Lothrop Magnet Center is a public elementary school located at 3300 North 22nd Street in the Kountze Place neighborhood of North Omaha, Nebraska, United States. As a magnet school it focuses on the topics of science, Spanish and technology. The school currently serves 380 students in prekindergarten through fourth grade.

The school was one of Omaha's "black schools."

In 1998 the school was protested by a Christian organization for offering professional development courses on homosexuality awareness after offensive slang was repeatedly heard throughout the school. The group later offered a public apology.

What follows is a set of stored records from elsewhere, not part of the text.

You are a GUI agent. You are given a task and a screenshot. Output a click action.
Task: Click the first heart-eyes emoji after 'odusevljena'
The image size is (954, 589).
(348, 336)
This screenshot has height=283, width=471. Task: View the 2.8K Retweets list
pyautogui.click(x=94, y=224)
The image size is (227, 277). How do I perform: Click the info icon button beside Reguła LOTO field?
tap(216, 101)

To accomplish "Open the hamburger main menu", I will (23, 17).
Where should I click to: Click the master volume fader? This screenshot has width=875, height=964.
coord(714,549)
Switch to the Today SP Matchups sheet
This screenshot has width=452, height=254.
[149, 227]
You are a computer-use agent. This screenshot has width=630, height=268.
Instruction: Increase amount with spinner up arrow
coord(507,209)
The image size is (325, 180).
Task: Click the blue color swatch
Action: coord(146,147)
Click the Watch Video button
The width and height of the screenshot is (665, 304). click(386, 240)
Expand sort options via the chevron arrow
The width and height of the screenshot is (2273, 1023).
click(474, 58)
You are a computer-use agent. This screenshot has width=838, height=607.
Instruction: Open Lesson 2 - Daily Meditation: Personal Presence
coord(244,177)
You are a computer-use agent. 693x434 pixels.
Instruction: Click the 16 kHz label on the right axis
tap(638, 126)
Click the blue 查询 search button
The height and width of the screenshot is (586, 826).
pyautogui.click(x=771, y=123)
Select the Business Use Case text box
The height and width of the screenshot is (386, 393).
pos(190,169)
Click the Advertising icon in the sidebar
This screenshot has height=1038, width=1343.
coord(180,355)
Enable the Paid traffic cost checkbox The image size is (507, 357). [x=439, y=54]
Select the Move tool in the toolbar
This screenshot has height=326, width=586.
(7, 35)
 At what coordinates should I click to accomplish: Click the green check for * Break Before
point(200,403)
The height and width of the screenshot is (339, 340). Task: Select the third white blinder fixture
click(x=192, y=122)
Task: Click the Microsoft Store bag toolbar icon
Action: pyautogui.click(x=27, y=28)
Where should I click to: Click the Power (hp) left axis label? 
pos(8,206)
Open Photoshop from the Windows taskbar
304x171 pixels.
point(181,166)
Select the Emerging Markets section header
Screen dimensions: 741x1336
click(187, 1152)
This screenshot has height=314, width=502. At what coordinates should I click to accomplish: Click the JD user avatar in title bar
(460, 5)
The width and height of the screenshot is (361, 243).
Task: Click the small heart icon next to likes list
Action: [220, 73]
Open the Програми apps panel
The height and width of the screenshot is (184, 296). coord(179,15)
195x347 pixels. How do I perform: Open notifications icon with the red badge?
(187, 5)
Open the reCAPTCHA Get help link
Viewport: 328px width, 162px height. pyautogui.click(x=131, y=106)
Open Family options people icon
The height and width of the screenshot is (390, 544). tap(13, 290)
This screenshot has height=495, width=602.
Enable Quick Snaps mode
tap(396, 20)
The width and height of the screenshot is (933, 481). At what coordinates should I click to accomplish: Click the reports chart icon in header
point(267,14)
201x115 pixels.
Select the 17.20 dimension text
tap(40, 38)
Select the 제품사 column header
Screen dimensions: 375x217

In 2007 the school was locked down after gunshots were fired in the surrounding neighborhood.

Present demographics
In the 2007-08 school year African American students accounted for 84.7% of the total population of Lothrop. White students made up 8.1% and Hispanics accounted for 5.1% of the student population. The mobility rate was 22.2% and the attendance rate was 93.6%. Free and reduced lunch recipients accounted for 78.8% of the student population. It is a Title I school with a 66.68% poverty rate.

See also
 Education in North Omaha, Nebraska
 List of public schools in Omaha, Nebraska

References

External links
 Official website
 "Lothrop School: Lottie Underhill", Nebraska Ancestree. 10.(1) Summer 1987. 14-18.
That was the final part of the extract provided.